Charley Taylor ’87, ’91G, ’92G, Ph.D. Stanford, is co-founder and chief technology officer of HeartFlow.
Today’s non-invasive diagnostic tests provide little explanation of chest pain, leading many patients to undergo unnecessary invasive testing. In fact, more than half of patients who undergo these invasive tests have no significant blockage. Using data from a standard CT scan, the non-invasive HeartFlow Analysis creates a personalized 3D model of the coronary arteries and simulates the impact that blockages have on blood flow. HeartFlow utilizes deep learning AI algorithms and highly trained analysts to build 3D models of the blood vessels that feed the heart.
What led you to start HeartFlow?
In late 1993, while I was a Ph.D. student in engineering at Stanford, I went to a talk led by the university’s new chief of vascular surgery, Dr. Christopher Zarins (HeartFlow’s co-founder). As I heard him speak about blood flow and cardiovascular health, I realized that computer modeling techniques I had been studying for the last several years, starting from my senior year at Rensselaer, could be used to quantify blood flow in patients’ arteries. I completed my doctoral research with Chris and Tom Hughes, Ph.D., a professor of mechanical engineering at Stanford and a leading expert in computational fluid dynamics, on the topic of computer modeling of blood flow in arteries, and did the first simulation of blood flow in arteries from medical imaging data. In 1997, I became a professor at Stanford and continued developing computer simulation technology for another 10 years before Chris and I founded HeartFlow.
Please explain the technology behind HeartFlow Analysis and how it is used in health care.

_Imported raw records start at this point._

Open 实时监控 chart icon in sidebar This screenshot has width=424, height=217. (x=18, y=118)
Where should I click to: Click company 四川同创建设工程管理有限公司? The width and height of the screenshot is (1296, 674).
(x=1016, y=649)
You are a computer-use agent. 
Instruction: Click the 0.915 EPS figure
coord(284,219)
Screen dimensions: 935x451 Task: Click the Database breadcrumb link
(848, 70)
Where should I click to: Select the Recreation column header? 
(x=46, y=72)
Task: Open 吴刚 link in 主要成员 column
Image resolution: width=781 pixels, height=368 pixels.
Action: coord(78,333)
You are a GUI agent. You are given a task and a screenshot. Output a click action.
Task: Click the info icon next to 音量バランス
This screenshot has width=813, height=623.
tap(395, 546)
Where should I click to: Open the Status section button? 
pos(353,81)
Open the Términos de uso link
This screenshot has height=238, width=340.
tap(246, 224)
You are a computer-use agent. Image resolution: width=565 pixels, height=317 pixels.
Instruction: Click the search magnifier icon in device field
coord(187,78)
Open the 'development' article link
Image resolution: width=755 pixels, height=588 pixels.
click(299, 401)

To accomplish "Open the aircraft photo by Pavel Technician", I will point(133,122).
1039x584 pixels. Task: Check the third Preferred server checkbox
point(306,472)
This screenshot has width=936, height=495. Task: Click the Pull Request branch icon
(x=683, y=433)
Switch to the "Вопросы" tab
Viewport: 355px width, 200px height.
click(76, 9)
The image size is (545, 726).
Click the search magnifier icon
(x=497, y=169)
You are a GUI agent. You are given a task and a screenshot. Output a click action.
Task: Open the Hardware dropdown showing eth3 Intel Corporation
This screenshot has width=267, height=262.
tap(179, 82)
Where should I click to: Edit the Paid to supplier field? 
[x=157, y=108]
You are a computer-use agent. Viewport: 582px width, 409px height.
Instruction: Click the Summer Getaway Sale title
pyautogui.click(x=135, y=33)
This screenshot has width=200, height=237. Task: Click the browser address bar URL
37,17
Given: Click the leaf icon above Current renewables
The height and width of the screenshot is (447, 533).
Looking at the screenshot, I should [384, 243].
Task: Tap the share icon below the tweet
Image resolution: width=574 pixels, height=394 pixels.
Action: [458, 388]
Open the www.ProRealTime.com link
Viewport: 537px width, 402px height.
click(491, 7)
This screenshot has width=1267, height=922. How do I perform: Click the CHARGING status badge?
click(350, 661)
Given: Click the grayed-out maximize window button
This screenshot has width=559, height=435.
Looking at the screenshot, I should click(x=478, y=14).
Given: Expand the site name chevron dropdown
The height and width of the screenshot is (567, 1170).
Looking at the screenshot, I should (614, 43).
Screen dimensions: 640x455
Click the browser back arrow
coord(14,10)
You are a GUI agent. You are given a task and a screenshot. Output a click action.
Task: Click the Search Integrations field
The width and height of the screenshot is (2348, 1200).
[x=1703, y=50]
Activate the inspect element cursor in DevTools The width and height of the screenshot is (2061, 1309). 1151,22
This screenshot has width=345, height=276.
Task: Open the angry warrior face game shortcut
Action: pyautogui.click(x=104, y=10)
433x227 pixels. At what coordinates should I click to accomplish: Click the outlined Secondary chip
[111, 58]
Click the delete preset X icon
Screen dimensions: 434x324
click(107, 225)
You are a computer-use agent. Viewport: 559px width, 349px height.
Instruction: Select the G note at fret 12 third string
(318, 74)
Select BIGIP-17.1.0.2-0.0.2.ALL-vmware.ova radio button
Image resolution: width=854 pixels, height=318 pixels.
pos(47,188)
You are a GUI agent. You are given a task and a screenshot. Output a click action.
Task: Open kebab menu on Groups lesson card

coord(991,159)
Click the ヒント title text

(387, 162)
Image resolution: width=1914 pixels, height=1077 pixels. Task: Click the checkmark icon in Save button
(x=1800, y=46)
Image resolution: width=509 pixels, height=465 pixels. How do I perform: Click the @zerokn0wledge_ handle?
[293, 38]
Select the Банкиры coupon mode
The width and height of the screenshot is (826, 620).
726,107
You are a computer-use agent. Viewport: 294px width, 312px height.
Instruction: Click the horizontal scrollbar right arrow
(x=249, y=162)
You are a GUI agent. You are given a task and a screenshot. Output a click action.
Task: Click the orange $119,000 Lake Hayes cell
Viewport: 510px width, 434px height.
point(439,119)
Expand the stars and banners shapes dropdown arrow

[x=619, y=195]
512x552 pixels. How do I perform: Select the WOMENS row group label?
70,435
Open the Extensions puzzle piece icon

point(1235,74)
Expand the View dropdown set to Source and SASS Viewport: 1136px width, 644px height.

HeartFlow Analysis is a new approach to non-invasive testing for coronary artery disease (CAD), the most common form of heart disease. The challenge with CAD is that it can be difficult to diagnose, because its symptoms can range from feelings of indigestion to breathlessness — or worse, sometimes patients don’t show symptoms at all. On top of this, while other non-invasive tests are available, they are not effective in helping physicians diagnose CAD and often result in additional tests, such as an invasive cardiac angiogram. Now, more than 55% of patients sent for an invasive procedure are found not to have significant heart disease, making the invasive procedure unnecessary in hindsight.
The HeartFlow Analysis aids physicians in identifying the right treatment pathway for each patient — whether it’s through minimally invasive procedures like stenting, or alternative ways of managing their disease like medication. By using AI and certified human analysts, HeartFlow produces a digital 3D model of a patient’s arteries and solves the equations of blood flow using supercomputing techniques. The end result is an easy to interpret, color-coded model that physicians can interact with to determine if the patient has any blockages in the arteries.
How does HeartFlow leverage data science and machine learning?
HeartFlow utilizes a SaaS model in which computed tomography (CT) images of a patient’s heart are securely sent from a hospital through the cloud to HeartFlow. Next, we use deep learning to analyze the CT images and build a personalized, digital model of that patient’s coronary arteries. Our team of highly trained analysts then inspects this model, making any needed edits. The completed HeartFlow Analysis is a color-coded, digital 3D model of the coronary arteries that a physician can use to determine the best treatment path for the patient. What makes deep learning so powerful is the fact that as the algorithms are trained on more data, the performance of the product improves.
Can using HeartFlow Analysis prevent unnecessary procedures?
Yes. By providing information on both anatomy and function, the HeartFlow Analysis provides physicians with actionable information that enables them to provide the best treatment recommendation for their patients. Research from the ADVANCE Registry looked at more than 5,000 patients across Europe, Japan, and North America. Using the HeartFlow Analysis allowed doctors to change their recommended treatment plan in two-thirds of patients.
What are the biggest challenges facing health care today?
I think the biggest challenge is improving health-care provider awareness and overcoming the health-care industry’s capacity to adopt digital technology from a budget, bandwidth, and expertise perspective. The HeartFlow Analysis has been shown to reduce the number of unnecessary tests and procedures as well as reduce the overall cost of care by more than $4,000 per patient after one year. This could save billions of dollars per year to health-care systems globally.